▶ PROBLEM TO SOLVE
Return each line below holding the string "Select".

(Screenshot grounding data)
──────

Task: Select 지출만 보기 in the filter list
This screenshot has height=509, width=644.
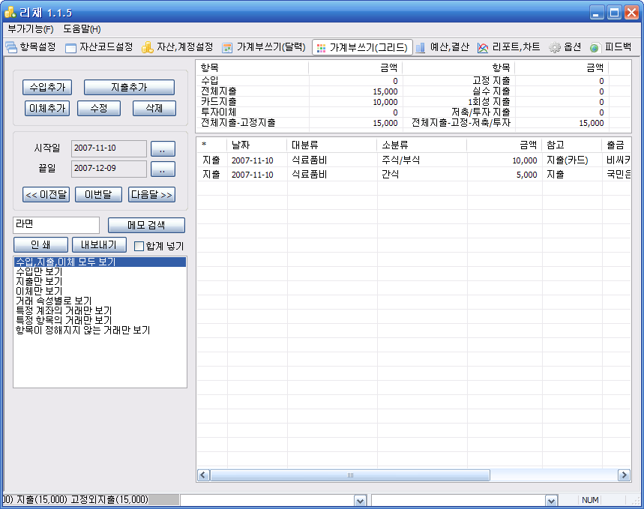Action: pos(39,281)
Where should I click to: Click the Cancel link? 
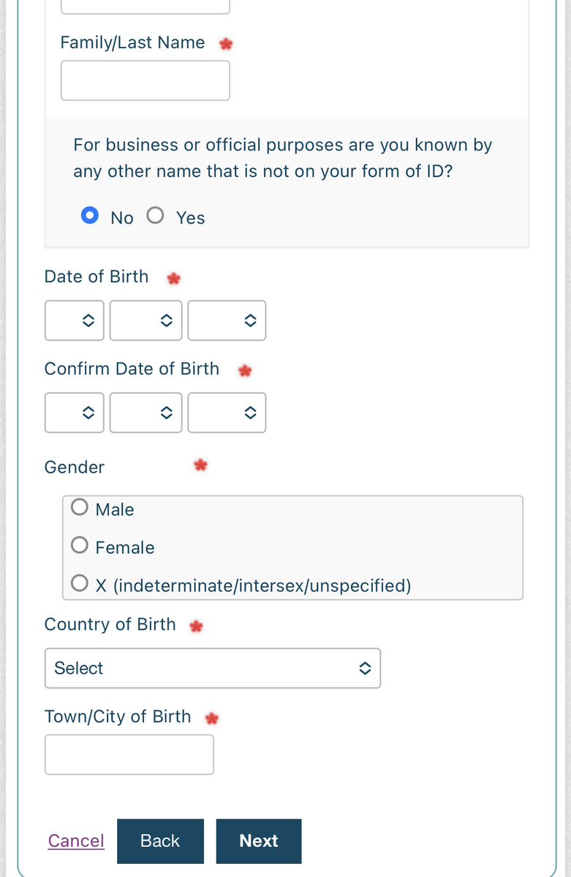76,840
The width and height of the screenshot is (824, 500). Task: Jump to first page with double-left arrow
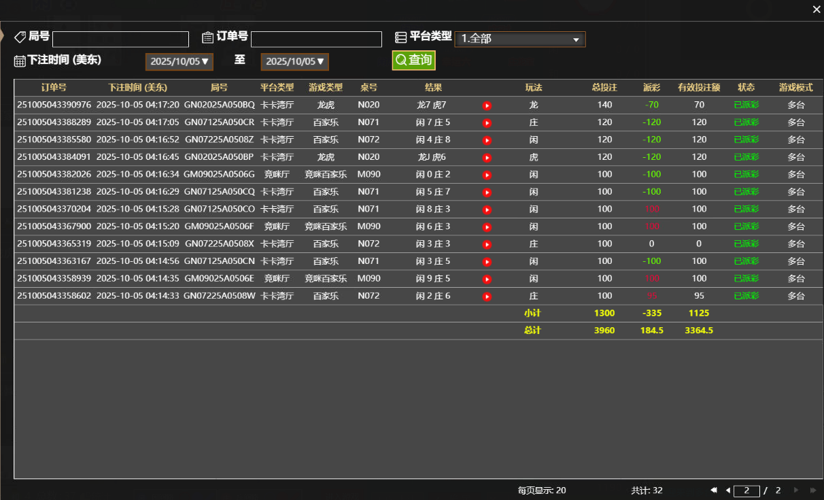coord(714,490)
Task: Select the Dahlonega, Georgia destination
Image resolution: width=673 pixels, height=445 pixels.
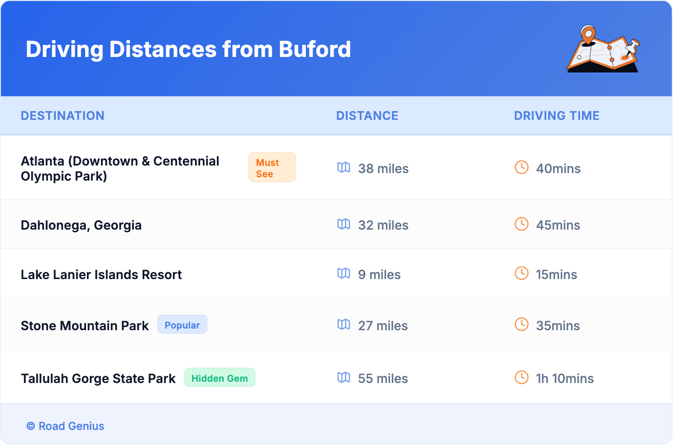Action: click(x=81, y=225)
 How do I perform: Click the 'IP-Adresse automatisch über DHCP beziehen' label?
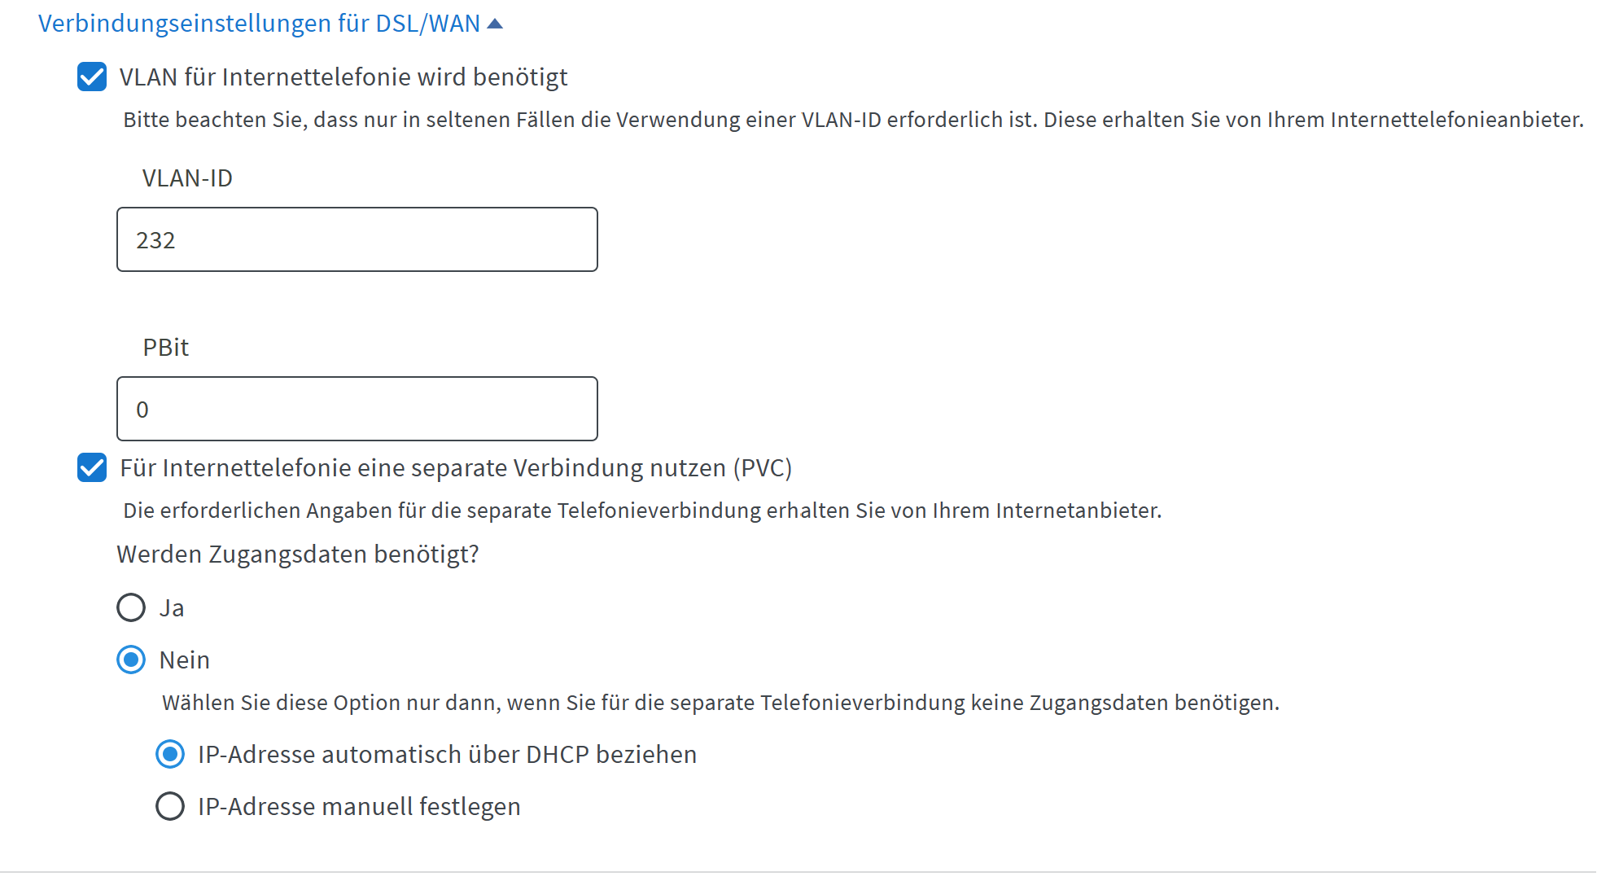[448, 755]
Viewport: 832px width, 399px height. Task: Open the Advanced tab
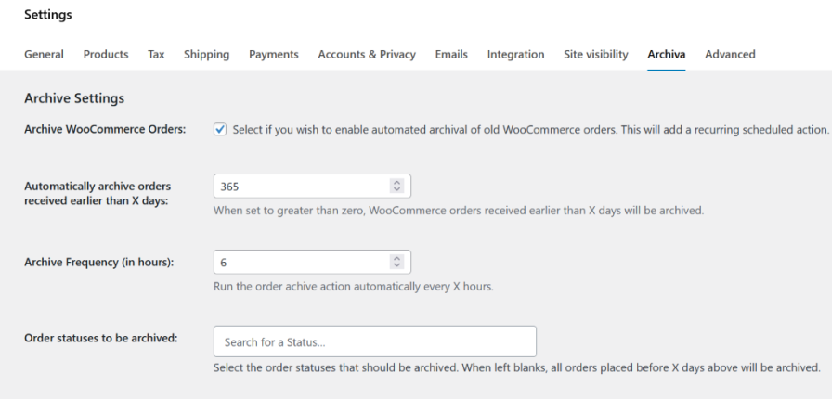(730, 55)

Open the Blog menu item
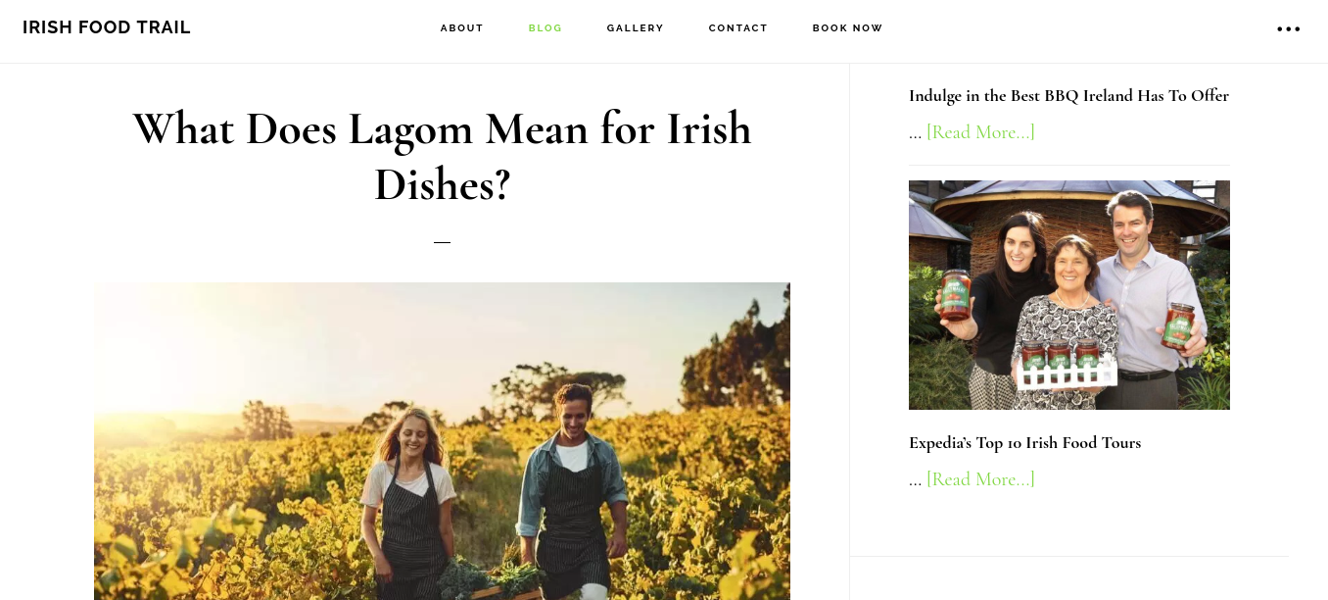click(545, 28)
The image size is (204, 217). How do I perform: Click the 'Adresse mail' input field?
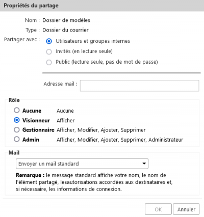click(139, 86)
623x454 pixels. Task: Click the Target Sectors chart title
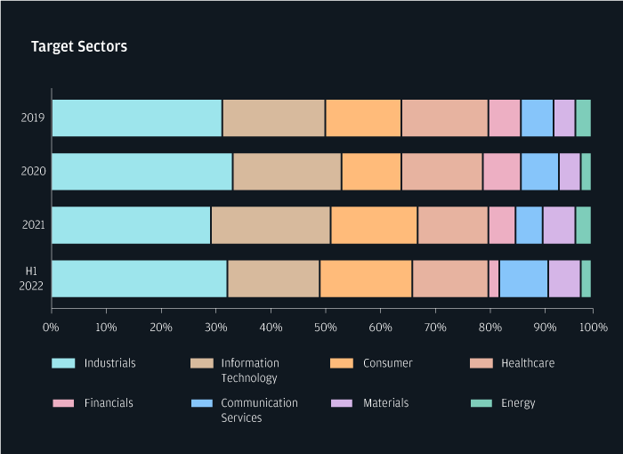coord(79,46)
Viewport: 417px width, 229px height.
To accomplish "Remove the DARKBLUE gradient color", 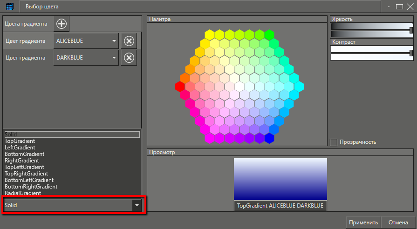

──────

▶ RESPONSE TO THE EXERCISE
Task: Select 지출만 보기 in the filter list
Task: Select the Dahlonega, Georgia destination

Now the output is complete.